The Brandin Cooks trade is yet another potential disaster in the making for Bill O’Brien

I’ve been writing about football for a little over 10 years now, so I’ve been around the block enough to know that the reaction to the DeAndre Hopkins trade being largely negative was a one-time thing. It was a perfect storm of things that most fans hate:

— Bad value in return.
— Trading away an established star.
— The idea that David Johnson — who I still have not gotten to write a real piece about because the team keeps making new terrible moves — is one of the most overpaid players in the NFL.

There are fans who would be swayed towards the trade the second any of those three things was different. If Hop had gone for a 1 and a 2. If the Texans had been the ones trading a couple future 2s for, say, Yannick Ngakoue. If the Texans hadn’t taken on a bad contract to do it. The only people left who could argue for the Hopkins trade were pure homers and true O’Brien believers.

Trading a different second-round pick for Brandin Cooks is designed to appeal to the fans from the second scenario — he’s established enough to appease a fan base. He played very well in a Super Bowl. He “opens up the underneath receivers.”

The problem is that every underlying part of trading for Cooks reeks. It is hard to look past the fact that the Rams were willing to take the largest ($21.8 million) single-season cap hit in NFL history just to get rid of him. It is hard to look past the fact that they traded him despite already paying him a roster bonus. It is hard to understand how having four receivers capable of starting (five if you count Keke Coutee, Bill O’Brien doesn’t) is going to fit into Bill O’Brien’s offensive design philosophy. Most importantly…

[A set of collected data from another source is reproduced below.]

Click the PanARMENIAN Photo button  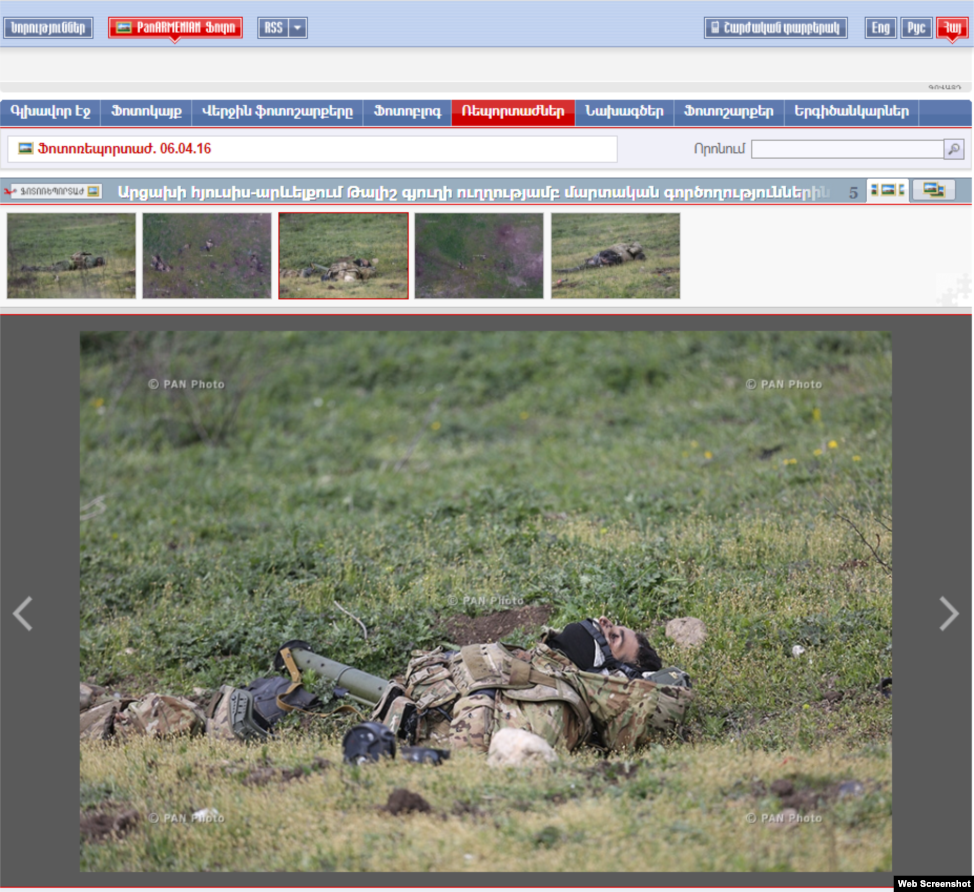point(175,28)
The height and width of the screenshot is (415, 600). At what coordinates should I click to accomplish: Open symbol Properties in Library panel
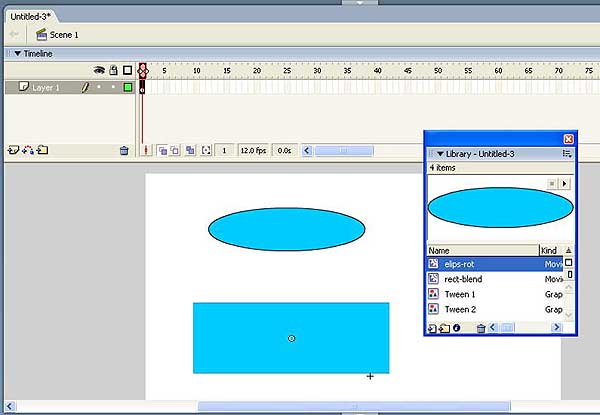click(457, 328)
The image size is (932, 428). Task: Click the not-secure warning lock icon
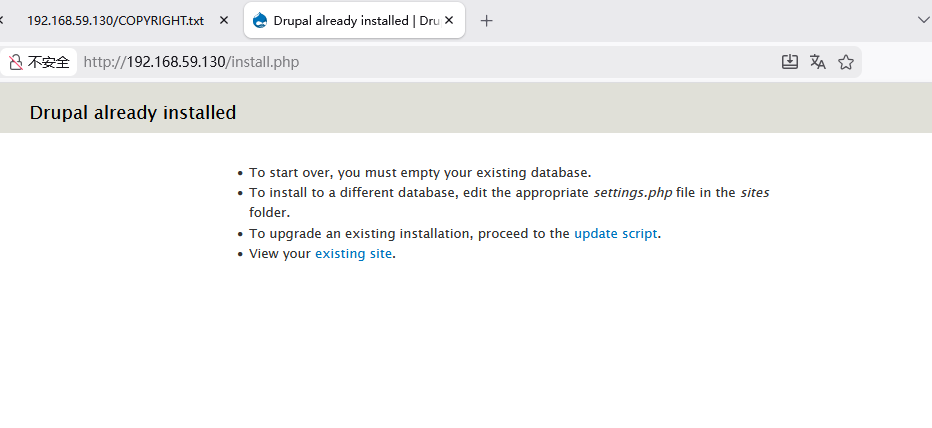(x=16, y=62)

It’s incredibly hard to see this trade as anything but an admission that Bill O’Brien’s relationship with DeAndre Hopkins was broken

If you were following the excuse-making for the Hopkins trade, friction was cited as a reason by Aaron Wilson and, more memorably, Michael Irvin:

The party line at the Texans season ticket holder conference call was that they simply couldn’t afford DeAndre on a new deal:

Bullshit. The Texans didn’t give Hopkins that money because either a) they thought he had “lost a step,” — the popularly leaked narrative, b) Bill O’Brien and Jack Easterby don’t like DeAndre Hopkins, or c) they let b inform a. It is true that the Texans will not pay any of the guaranteed money on Cooks’ contract, but it is also true that they just traded a second-round pick for him and he will still take up a significant portion of their cap space. Given what signing Hopkins to an extension would have looked like, it is incredibly unlikely that the cap hit difference would have been meaningful until 2022 or so.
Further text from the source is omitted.